En el capitalismo de producción, la identidad nos traba y nos hace un blanco fácil ante la muerte. En la cultura del capitalismo de ficción el cambio es la ley y el repertorio de identidades la condición de la supervivencia. La variabilidad, la compatibilidad de las diferencias nos protegen del naufragio puesto que casi todos los pilares incuestionables se han descompuesto y los acantilados nos rechazan. Sólo la cooperación ha procurado el desarrollo de la especie y sólo los cooperadores son los supervivientes. El personismo es así como una provisión de supervivencia que flota tras el hundimiento superindividual por exceso de carga.
El personismo representa, en fin, el nuevo estadio de la vida cooperativa una vez agotada la democracia representativa, fundida la Ilustración, superado el capitalismo de producción, madurado el capitalismo de consumo y luciendo entre los destellos utópicos, románticos, la nueva época del capitalismo de ficción.
La persona posee argumentos, el individuo sólo un destino. La persona presenta una estructura abierta mientras el individuo es compacto. La persona ofrece instersticios por donde perderse, hacerse amar, copular, desdecirse, pero el individuo tiende a una unidad, paquete indivisible donde se incluye la cámara de la intimidad y el autovídeo.
La intimidad supone, en la persona, la médula del sabor; el individuo, por el contrario, es prácticamente inodoro.
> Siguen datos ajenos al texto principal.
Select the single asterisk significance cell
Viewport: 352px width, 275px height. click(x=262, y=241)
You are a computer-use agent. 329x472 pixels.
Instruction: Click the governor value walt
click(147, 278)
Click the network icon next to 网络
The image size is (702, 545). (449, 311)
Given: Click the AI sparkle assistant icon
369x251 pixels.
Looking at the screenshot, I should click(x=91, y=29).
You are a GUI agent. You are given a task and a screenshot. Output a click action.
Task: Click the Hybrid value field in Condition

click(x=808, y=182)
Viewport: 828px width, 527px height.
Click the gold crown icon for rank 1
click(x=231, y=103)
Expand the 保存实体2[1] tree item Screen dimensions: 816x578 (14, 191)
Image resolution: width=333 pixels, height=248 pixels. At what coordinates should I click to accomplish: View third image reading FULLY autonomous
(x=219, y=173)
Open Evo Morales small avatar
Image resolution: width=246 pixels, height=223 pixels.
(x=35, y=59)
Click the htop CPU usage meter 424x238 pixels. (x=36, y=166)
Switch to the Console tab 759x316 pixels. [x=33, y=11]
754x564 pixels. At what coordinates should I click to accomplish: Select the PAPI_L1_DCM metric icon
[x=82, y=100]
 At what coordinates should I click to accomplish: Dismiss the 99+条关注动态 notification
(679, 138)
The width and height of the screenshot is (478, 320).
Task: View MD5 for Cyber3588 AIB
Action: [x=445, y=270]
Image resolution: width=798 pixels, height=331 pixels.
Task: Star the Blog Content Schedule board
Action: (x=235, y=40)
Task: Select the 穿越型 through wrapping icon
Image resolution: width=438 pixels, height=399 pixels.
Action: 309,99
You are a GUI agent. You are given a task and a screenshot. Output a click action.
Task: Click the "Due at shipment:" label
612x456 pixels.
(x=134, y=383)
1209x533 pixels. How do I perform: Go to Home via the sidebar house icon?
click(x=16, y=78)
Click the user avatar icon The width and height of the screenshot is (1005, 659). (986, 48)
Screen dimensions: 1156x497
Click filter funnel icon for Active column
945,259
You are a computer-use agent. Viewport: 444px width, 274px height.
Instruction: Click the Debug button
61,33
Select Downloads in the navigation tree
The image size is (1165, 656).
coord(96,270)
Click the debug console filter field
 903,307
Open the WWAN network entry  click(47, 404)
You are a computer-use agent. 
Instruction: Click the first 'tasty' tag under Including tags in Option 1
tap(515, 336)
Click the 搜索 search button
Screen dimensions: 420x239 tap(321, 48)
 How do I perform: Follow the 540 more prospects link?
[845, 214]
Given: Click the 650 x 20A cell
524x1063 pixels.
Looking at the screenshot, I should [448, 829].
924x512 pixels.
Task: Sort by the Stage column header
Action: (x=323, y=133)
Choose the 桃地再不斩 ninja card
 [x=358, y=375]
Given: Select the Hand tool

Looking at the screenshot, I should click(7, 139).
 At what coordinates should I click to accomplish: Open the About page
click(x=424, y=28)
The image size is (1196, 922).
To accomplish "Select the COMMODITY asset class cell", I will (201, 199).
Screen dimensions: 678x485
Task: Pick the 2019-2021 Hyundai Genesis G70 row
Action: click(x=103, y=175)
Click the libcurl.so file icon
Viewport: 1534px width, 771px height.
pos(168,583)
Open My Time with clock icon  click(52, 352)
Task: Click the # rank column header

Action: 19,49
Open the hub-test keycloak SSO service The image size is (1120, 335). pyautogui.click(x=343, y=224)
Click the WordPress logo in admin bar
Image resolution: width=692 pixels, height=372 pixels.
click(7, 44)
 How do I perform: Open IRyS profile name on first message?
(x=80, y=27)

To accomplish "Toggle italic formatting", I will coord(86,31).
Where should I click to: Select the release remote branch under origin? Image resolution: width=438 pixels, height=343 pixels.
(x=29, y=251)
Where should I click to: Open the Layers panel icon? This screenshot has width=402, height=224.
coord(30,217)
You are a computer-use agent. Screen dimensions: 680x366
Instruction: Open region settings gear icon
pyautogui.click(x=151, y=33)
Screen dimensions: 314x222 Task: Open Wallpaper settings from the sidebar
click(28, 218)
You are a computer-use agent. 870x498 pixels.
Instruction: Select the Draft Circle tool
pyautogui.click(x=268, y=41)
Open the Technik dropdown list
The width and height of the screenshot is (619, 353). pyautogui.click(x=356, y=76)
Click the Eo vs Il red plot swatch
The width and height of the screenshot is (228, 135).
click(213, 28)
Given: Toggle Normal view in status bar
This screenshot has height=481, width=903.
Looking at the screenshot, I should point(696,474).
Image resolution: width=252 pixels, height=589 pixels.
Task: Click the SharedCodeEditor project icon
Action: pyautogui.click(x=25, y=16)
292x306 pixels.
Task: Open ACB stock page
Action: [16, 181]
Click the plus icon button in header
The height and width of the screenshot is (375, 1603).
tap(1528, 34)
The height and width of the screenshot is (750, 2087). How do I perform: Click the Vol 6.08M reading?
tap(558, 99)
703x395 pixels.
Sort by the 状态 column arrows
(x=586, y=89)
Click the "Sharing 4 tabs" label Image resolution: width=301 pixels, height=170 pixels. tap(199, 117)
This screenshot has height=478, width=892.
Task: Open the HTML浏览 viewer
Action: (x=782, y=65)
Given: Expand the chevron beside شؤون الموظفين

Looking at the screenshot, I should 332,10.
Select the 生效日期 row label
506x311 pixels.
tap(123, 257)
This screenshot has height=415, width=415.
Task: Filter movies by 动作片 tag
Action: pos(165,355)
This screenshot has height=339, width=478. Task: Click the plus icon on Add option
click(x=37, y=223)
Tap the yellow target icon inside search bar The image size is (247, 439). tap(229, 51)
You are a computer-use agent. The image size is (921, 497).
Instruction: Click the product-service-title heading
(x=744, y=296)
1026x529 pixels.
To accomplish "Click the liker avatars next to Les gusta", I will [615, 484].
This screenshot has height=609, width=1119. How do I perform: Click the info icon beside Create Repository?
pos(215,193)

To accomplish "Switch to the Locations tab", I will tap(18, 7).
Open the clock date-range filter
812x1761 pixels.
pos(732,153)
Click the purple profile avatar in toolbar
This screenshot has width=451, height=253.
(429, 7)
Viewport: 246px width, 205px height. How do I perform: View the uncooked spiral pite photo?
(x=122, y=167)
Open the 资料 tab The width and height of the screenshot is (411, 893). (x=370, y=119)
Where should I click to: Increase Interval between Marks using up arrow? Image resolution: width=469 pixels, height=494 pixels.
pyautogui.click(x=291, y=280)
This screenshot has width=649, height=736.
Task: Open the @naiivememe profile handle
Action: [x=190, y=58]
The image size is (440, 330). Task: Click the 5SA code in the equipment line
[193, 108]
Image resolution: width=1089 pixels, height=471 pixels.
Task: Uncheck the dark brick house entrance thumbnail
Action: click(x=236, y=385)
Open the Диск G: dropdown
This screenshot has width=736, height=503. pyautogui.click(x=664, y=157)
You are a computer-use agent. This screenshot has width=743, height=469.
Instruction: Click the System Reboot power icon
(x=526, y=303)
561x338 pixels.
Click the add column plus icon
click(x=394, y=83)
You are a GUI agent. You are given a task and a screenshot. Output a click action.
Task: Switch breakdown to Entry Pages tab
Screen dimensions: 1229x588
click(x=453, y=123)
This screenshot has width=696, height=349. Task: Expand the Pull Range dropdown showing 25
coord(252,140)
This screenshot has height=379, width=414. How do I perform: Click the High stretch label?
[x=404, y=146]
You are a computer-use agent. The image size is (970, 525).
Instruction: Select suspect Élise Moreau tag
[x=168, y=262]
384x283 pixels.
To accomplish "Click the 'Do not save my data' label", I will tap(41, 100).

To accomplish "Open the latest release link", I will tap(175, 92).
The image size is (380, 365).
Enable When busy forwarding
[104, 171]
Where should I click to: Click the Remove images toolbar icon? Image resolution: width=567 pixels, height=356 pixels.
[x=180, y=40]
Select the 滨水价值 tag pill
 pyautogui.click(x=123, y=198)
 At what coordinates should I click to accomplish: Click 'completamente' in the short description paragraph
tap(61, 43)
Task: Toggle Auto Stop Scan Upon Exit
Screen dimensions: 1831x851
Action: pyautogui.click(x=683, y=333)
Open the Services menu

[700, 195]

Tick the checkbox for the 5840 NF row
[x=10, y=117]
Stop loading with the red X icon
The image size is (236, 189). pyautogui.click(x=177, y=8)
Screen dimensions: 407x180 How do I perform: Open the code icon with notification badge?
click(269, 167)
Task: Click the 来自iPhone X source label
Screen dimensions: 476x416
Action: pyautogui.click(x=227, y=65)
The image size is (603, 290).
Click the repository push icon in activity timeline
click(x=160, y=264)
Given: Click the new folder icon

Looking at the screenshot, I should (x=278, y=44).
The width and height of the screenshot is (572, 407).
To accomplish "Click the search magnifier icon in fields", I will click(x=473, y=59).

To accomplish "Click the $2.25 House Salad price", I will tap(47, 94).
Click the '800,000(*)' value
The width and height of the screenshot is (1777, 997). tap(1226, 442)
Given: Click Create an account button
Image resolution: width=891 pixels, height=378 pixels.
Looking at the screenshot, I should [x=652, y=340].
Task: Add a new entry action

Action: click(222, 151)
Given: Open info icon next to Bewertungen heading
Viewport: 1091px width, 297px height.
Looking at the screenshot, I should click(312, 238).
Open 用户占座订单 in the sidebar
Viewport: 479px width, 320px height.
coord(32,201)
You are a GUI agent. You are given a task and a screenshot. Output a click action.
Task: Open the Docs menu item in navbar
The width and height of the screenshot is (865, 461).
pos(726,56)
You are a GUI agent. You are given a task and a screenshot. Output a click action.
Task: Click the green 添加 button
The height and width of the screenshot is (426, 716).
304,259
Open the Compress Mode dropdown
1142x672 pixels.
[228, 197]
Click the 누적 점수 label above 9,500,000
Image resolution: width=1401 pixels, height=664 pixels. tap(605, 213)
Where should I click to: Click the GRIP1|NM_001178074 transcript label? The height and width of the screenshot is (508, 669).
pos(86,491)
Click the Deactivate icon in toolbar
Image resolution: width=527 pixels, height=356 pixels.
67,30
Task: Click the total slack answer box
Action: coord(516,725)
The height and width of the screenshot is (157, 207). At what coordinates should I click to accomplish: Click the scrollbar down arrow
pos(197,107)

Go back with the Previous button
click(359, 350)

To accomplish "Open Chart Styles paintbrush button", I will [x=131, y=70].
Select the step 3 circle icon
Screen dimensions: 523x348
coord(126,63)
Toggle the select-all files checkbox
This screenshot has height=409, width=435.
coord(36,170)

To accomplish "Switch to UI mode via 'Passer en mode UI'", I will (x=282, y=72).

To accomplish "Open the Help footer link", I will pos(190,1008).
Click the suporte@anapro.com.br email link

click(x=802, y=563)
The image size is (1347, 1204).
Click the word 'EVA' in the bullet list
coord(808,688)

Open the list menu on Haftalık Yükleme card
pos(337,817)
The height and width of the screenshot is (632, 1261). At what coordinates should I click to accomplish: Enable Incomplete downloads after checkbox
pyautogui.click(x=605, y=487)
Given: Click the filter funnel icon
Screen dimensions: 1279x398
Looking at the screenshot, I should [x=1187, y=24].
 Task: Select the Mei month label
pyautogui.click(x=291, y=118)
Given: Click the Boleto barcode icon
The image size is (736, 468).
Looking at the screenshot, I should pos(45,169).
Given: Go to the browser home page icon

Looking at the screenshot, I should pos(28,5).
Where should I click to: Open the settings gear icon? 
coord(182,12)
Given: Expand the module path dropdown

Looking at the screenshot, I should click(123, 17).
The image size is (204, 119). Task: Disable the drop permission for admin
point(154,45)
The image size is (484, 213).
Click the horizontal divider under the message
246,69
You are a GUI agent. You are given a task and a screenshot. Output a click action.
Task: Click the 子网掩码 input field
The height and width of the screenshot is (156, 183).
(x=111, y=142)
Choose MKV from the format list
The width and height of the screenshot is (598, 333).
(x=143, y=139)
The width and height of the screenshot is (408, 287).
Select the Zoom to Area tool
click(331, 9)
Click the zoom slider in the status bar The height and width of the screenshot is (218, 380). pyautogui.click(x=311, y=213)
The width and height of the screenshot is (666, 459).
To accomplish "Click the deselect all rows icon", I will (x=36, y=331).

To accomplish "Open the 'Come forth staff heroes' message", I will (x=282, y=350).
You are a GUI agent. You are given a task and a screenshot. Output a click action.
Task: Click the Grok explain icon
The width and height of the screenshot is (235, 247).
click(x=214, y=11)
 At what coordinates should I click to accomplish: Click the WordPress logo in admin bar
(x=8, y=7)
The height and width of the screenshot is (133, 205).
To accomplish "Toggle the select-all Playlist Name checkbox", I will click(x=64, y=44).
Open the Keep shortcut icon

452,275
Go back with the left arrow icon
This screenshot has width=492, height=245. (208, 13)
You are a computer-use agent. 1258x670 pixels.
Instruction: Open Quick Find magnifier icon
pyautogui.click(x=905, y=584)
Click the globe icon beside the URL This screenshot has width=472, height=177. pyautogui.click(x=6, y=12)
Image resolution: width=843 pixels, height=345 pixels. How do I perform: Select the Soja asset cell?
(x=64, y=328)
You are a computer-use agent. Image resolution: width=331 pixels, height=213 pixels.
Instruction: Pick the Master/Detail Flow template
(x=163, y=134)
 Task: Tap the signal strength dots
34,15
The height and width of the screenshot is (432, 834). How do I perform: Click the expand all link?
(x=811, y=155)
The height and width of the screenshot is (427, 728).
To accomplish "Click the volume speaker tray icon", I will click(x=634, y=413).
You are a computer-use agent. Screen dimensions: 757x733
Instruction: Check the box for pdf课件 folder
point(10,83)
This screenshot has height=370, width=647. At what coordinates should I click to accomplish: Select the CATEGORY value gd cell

El individuo sirve a la mecánica, la persona al teatro. El individuo encuentra representación política; la persona no. El individuo es sociología, los ciudadanos politología, las personas comunicación. El individualismo es cínico, la ciudadanía es racional y abstracta, el personismo es emotivo y mujer.
Marx reprochaba a Hegel que hubiese convertido al espíritu abstracto, y no al hombre, en sujeto de la historia; que hubiese reducido a mera idea la realidad viva de los seres humanos. Es la alienación que Marx asimila al mundo capitalista, que trata al trabajador como un objeto de la historia y lo expulsa de sí y de su reino natural.
También el mundo de los otros se consideraba, tras la Segunda Guerra Mundial, una provocación permanente porque el otro significaba constantemente el riesgo o el sufrimiento. Pero esta tragedia, decía entonces Mounier, es efecto del individualismo denigrante, antihumano, homicida y suicida. Su «personalismo» trataba de superar aquel desastre posbélico con un aporte de un nuevo cristianismo humanista.
¿Qué trata de superar el personismo? No más que los estragos de un neoliberalismo doblado de terrorismo y la melancolía de una sociedad donde las buenas noticias parecen haber desaparecido casi por ensalmo. Esto de un lado. Pero el personismo supera también la histeria de la identidad, que ha terminado en una exasperación de la diferencia tan anonadante y estéril como el anonimato. La sociología clásica oponía individualismo a sociedad, pero el personismo trata con la sociedad y con el individuo mediante los roces convergentes, oportunos, variantes. No tendemos ya al hiperindividualismo, al monstruo del aislamiento, pero rehuimos también de la gran fusión. Nuestro concilio no se halla en una u otra opción: no queremos ser individuos, no somos ciudadanos, rechazamos la aglomeración, amamos, sin embargo, al personal.